The thermodynamic description of gravity has a history that goes back at least to research on
black hole thermodynamics by
Bekenstein and
Hawking in the mid-1970s. These studies suggest a deep connection between
gravity and thermodynamics, which describes the behavior of heat. In 1995,
Jacobson demonstrated that the
Einstein field equations describing relativistic gravitation can be derived by combining general thermodynamic considerations with the
equivalence principle.
[1] Subsequently, other physicists, most notably
Thanu Padmanabhan, began to explore links between gravity and
entropy.
[2][3]
Erik Verlinde's theory
In 2009,
Erik Verlinde proposed a conceptual model that describes gravity as an entropic force.
[4] He argues (similar to Jacobson's result) that gravity is a consequence of the "information associated with the positions of material bodies".

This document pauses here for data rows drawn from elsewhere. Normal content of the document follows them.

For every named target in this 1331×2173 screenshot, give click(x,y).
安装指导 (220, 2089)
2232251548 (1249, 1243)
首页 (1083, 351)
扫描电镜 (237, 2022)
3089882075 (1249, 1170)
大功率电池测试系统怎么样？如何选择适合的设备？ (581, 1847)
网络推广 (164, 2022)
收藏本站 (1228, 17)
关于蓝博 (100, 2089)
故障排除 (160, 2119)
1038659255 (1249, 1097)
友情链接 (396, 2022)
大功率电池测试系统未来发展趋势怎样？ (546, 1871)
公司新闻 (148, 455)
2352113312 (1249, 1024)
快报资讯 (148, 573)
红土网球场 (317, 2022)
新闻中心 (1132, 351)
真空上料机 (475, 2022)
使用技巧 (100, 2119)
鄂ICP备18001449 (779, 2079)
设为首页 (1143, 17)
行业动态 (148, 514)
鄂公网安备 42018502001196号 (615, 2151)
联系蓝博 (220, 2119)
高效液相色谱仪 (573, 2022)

[5] This model combines the thermodynamic approach to gravity with
Gerard 't Hooft's
holographic principle. It implies that gravity is not a
fundamental interaction, but an
emergent phenomenon which arises from the statistical behavior of microscopic
degrees of freedom encoded on a holographic screen. The paper drew a variety of responses from the scientific community.
Andrew Strominger, a string theorist at Harvard said "Some people have said it can't be right, others that it's right and we already knew it – that it’s right and profound, right and trivial."
[6]
In July 2011, Verlinde presented the further development of his ideas in a contribution to the Strings 2011 conference, including an explanation for the origin of dark matter.
[7]
Verlinde's article also attracted a large amount of media exposure,
[8][9] and led to immediate follow-up work in cosmology,
[10][11] the
dark energy hypothesis,
[12] cosmological acceleration,
[13][14] cosmological inflation,
[15] and
loop quantum gravity.
[16] Also, a specific microscopic model has been proposed that indeed leads to entropic gravity emerging at large scales.
[17] Entropic gravity can emerge from quantum entanglement of local Rindler horizons.